Intervention Start Date
2019-07-16
Intervention End Date
2019-09-09
Primary Outcomes
Primary Outcomes (end points)
There are two key outcome variables of interest: entrepreneurs' score on the word-choice test describing their entrepreneurial identity dominance (entrep_score), and entrepreneurs' stated willingness to take hypothetical strategic decisions (strat_score). We measure entrep_score by calculating the number of entrepreneurial words a subject selects from the ten word pairs, divided by ten, so that entrep_score is between 0 and 1. We measure strat_score as the average of a subject's responses to the hypothetical scenario questions, where each scenario is a 5-point Likert item, with possible responses as "Very Unlikely" (1), "Unlikely" (2), "Neutral" (3), "Likely" (4), and "Very Likely" (5).

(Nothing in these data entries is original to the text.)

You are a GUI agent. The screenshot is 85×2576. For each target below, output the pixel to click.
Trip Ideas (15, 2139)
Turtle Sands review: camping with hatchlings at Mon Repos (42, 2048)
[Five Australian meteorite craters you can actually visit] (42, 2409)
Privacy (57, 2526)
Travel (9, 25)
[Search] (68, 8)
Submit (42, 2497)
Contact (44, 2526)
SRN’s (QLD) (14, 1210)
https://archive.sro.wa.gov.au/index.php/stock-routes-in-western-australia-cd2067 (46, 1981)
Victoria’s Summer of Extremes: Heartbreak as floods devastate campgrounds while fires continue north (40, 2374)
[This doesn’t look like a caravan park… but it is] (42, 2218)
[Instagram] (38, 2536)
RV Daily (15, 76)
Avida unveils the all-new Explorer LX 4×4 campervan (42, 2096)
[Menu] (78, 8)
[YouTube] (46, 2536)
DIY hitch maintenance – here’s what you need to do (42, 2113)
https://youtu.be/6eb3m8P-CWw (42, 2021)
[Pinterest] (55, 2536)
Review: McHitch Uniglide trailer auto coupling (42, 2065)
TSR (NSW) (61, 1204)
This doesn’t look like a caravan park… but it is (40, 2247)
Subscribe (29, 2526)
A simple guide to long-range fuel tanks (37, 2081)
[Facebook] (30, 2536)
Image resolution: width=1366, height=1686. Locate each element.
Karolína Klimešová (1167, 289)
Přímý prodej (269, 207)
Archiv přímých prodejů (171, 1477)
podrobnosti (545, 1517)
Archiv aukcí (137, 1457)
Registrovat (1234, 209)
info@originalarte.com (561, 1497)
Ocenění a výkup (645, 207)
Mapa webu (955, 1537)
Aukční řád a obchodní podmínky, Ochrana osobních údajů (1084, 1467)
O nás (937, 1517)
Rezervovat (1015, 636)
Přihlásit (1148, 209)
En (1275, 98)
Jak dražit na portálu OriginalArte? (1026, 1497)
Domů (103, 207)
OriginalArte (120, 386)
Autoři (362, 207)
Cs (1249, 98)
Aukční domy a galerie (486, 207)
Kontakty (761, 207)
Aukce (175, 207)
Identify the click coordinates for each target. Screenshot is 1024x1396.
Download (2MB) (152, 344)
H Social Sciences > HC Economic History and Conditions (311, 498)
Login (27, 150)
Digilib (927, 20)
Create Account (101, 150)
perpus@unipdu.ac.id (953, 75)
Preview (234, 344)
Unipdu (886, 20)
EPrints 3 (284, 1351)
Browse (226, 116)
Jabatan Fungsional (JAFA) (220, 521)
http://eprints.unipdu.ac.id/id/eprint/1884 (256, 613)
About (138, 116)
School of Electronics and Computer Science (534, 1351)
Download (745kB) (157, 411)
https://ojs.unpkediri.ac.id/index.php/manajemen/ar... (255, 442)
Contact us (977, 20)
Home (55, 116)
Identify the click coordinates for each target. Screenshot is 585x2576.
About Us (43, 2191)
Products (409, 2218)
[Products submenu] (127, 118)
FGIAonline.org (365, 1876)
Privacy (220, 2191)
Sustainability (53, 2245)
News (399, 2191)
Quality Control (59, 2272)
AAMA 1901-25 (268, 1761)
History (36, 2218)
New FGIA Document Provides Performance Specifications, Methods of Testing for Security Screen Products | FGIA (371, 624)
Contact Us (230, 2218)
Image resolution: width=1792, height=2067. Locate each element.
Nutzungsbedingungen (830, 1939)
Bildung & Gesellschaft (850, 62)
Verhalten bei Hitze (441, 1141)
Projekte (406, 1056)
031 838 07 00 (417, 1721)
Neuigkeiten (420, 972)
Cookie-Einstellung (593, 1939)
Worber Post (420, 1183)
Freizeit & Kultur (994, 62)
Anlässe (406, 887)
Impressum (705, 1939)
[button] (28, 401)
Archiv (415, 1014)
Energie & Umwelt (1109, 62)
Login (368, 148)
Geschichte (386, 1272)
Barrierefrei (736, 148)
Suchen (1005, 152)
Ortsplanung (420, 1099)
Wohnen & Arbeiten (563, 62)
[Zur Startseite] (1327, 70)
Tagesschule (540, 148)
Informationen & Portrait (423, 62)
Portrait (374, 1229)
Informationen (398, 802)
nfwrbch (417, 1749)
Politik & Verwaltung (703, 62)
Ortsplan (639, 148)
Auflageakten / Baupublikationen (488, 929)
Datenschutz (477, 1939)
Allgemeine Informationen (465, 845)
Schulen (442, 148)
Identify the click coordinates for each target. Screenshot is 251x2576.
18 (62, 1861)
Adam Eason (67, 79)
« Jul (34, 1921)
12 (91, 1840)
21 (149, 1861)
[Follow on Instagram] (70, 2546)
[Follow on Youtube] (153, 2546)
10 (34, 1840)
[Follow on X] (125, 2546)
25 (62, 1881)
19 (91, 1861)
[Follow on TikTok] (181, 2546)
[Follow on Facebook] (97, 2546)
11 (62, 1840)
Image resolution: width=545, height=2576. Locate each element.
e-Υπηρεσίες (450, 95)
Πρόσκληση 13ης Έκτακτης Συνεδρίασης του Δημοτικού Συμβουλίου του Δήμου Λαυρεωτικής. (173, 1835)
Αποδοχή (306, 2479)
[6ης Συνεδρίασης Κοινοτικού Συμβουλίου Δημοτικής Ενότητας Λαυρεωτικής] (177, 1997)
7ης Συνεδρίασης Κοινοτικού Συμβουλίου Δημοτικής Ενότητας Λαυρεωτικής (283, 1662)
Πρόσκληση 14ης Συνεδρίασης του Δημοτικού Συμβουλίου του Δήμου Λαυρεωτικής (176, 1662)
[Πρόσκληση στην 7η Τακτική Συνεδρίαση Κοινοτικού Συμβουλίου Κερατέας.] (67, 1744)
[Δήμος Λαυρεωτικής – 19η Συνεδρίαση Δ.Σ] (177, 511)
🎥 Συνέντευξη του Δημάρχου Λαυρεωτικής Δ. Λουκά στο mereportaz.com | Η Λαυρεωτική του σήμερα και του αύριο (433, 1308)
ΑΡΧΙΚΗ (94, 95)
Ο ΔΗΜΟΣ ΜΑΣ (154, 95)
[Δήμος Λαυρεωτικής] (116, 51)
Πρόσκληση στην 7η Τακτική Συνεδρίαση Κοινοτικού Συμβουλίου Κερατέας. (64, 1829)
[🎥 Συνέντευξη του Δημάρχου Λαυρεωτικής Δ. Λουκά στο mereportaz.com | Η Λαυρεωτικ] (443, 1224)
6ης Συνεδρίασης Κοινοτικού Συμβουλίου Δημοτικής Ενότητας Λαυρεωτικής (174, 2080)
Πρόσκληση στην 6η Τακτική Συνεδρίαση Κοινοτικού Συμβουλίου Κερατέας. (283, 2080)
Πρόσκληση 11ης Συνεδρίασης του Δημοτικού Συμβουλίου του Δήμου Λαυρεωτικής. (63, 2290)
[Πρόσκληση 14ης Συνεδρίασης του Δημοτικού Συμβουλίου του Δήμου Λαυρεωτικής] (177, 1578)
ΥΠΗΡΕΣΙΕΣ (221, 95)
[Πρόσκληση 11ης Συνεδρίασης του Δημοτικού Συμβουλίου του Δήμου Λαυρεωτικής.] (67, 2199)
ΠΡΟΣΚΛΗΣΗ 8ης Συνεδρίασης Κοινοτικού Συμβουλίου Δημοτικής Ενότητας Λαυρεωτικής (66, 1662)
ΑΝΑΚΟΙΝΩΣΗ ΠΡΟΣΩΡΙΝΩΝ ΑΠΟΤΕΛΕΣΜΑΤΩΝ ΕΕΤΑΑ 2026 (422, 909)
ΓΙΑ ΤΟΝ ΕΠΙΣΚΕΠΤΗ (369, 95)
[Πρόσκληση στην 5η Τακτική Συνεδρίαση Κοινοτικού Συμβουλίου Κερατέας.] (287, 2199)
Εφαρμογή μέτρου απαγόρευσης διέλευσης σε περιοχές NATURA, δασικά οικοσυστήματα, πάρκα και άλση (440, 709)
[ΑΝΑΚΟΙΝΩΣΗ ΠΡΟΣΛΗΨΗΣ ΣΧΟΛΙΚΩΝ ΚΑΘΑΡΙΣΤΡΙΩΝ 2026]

In our analysis, we study these variables in several ways:

(a) First, we run simple regressions showing whether treatment (a binary variable representing those that are primed) predicts a higher entrep_score and/or strat_score.

(b) We also study the distribution of these effects by using machine learning methods that allow us to recover the shape of the effects based on observables. In particular, we apply the honest tree method of Athey and Wagner (2015) and the sorted effects method of Chernozukhov et al (2018).

(c) Finally, we study how the difference in strat_score is determined by differences in the underlying characteristics of subjects. To do so, we run interaction models where we interact our treatment with pre-treatment characteristics and then estimate flexible functions of pre-treatment characteristics with the estimated effects from (b).
Primary Outcomes (explanation)
Secondary Outcomes
Secondary Outcomes (end points)
We perform the analysis described in "Primary Outcomes" independently on each hypothetical scenario. We do not have any priors at this moment on how their shape or magnitudes will be different.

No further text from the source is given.